# [PROBLEM]
Your task is to copy the lines of the data below from the line holding "Navigate to Men Fashion Hub breadcrumb" through the line holding "Task: Add BSN as tracked competitor", inclusive, exactly and with nothing added.

━━━━

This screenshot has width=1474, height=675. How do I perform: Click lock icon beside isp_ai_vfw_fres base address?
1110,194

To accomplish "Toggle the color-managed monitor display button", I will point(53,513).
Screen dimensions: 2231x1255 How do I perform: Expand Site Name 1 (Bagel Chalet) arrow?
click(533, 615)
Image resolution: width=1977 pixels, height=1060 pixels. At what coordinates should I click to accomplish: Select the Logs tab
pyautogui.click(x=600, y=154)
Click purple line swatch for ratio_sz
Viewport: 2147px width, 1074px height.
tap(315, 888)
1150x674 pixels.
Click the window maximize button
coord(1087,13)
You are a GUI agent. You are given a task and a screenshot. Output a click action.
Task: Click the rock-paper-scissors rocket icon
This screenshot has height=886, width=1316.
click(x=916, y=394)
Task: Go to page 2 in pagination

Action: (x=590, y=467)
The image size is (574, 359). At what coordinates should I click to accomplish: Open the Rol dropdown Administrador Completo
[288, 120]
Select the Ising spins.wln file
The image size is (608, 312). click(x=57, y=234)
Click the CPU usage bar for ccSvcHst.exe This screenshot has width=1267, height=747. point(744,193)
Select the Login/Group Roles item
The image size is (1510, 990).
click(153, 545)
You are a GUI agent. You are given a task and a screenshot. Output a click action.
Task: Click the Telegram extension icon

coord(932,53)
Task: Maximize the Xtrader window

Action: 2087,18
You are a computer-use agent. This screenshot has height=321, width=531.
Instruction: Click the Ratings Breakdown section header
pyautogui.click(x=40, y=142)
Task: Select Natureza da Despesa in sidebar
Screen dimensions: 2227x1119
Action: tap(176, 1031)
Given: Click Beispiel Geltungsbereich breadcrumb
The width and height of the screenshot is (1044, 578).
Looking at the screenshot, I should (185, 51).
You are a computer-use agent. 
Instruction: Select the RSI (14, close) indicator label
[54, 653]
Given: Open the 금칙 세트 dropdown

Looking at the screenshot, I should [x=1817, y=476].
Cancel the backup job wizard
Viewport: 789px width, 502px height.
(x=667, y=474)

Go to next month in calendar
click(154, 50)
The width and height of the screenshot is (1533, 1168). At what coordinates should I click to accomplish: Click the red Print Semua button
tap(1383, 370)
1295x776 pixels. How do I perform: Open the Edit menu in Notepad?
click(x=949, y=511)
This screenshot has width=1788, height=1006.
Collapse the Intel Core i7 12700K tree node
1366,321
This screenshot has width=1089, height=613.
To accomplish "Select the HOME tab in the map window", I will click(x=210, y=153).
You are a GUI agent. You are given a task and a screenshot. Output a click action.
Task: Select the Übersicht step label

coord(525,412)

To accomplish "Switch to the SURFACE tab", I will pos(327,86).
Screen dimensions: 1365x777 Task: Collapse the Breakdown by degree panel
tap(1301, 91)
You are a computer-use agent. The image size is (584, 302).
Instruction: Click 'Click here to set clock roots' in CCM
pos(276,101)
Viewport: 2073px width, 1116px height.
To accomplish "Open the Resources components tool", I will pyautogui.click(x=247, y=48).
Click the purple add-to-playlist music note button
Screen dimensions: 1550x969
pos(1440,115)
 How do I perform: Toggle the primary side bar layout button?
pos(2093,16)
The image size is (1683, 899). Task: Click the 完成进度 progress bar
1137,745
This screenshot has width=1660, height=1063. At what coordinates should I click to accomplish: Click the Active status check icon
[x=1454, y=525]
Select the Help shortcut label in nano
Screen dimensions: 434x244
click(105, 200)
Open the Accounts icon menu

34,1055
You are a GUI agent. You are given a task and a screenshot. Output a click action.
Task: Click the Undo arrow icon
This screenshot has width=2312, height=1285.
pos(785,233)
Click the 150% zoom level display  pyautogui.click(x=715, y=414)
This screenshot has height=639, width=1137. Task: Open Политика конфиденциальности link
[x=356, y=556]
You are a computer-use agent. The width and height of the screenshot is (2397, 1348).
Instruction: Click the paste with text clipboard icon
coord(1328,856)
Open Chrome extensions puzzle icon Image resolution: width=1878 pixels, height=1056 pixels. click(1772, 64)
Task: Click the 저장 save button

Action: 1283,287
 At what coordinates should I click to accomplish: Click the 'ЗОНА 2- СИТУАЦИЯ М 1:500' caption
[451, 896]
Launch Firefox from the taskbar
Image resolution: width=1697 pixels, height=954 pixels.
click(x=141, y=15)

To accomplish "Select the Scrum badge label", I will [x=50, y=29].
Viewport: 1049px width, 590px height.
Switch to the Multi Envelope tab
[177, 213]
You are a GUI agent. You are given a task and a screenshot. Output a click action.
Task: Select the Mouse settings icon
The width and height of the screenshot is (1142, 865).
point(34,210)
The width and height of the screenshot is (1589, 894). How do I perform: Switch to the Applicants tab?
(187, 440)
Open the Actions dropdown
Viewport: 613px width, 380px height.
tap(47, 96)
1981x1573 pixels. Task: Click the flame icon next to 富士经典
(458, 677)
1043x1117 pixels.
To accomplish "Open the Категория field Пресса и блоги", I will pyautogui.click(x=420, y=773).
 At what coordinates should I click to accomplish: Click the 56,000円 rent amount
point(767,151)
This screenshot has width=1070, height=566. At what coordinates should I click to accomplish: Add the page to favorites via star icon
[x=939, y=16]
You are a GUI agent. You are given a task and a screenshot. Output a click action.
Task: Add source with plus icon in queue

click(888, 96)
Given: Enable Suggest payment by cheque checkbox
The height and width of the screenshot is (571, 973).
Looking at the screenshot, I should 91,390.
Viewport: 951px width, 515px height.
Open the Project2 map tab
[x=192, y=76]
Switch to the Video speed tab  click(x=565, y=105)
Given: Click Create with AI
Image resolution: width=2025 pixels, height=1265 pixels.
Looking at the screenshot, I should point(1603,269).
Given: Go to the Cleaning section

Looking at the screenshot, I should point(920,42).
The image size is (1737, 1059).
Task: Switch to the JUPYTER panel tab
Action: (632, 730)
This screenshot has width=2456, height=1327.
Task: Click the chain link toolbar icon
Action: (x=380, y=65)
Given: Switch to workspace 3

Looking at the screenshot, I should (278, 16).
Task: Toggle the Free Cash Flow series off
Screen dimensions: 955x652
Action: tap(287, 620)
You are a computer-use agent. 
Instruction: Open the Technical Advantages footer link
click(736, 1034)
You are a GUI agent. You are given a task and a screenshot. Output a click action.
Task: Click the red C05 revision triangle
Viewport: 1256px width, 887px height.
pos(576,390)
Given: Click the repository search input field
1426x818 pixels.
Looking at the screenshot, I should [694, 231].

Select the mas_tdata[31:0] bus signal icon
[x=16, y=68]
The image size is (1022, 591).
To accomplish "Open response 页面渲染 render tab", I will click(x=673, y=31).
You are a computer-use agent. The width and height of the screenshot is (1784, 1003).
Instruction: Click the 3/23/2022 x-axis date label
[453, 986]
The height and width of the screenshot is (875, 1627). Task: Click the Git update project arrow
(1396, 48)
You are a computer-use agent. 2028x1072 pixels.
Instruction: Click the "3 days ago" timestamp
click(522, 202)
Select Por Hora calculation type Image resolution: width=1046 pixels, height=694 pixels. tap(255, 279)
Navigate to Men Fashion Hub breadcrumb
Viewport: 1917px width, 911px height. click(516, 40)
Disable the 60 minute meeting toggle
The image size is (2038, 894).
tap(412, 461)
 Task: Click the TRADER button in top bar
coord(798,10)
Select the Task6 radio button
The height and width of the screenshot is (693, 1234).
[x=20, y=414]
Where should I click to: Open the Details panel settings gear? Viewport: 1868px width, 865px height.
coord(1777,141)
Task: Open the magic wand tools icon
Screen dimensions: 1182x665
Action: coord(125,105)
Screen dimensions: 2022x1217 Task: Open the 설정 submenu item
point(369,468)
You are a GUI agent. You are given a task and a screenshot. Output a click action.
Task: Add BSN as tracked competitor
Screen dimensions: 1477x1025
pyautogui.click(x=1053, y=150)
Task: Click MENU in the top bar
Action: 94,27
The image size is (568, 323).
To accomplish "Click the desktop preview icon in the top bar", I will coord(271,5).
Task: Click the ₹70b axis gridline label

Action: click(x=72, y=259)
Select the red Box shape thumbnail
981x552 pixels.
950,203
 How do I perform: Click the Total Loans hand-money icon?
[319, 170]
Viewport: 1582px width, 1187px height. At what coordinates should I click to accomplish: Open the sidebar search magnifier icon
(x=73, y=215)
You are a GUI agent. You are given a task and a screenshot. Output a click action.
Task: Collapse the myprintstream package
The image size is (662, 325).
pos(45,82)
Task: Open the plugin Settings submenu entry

━━━━

# [ANSWER FOR THIS EXERCISE]
Navigate to Men Fashion Hub breadcrumb
Viewport: 1917px width, 911px height. click(516, 40)
Disable the 60 minute meeting toggle
The image size is (2038, 894).
tap(412, 461)
 Task: Click the TRADER button in top bar
coord(798,10)
Select the Task6 radio button
The height and width of the screenshot is (693, 1234).
[x=20, y=414]
Where should I click to: Open the Details panel settings gear? Viewport: 1868px width, 865px height.
coord(1777,141)
Task: Open the magic wand tools icon
Screen dimensions: 1182x665
Action: coord(125,105)
Screen dimensions: 2022x1217 Task: Open the 설정 submenu item
point(369,468)
You are a GUI agent. You are given a task and a screenshot. Output a click action.
Task: Add BSN as tracked competitor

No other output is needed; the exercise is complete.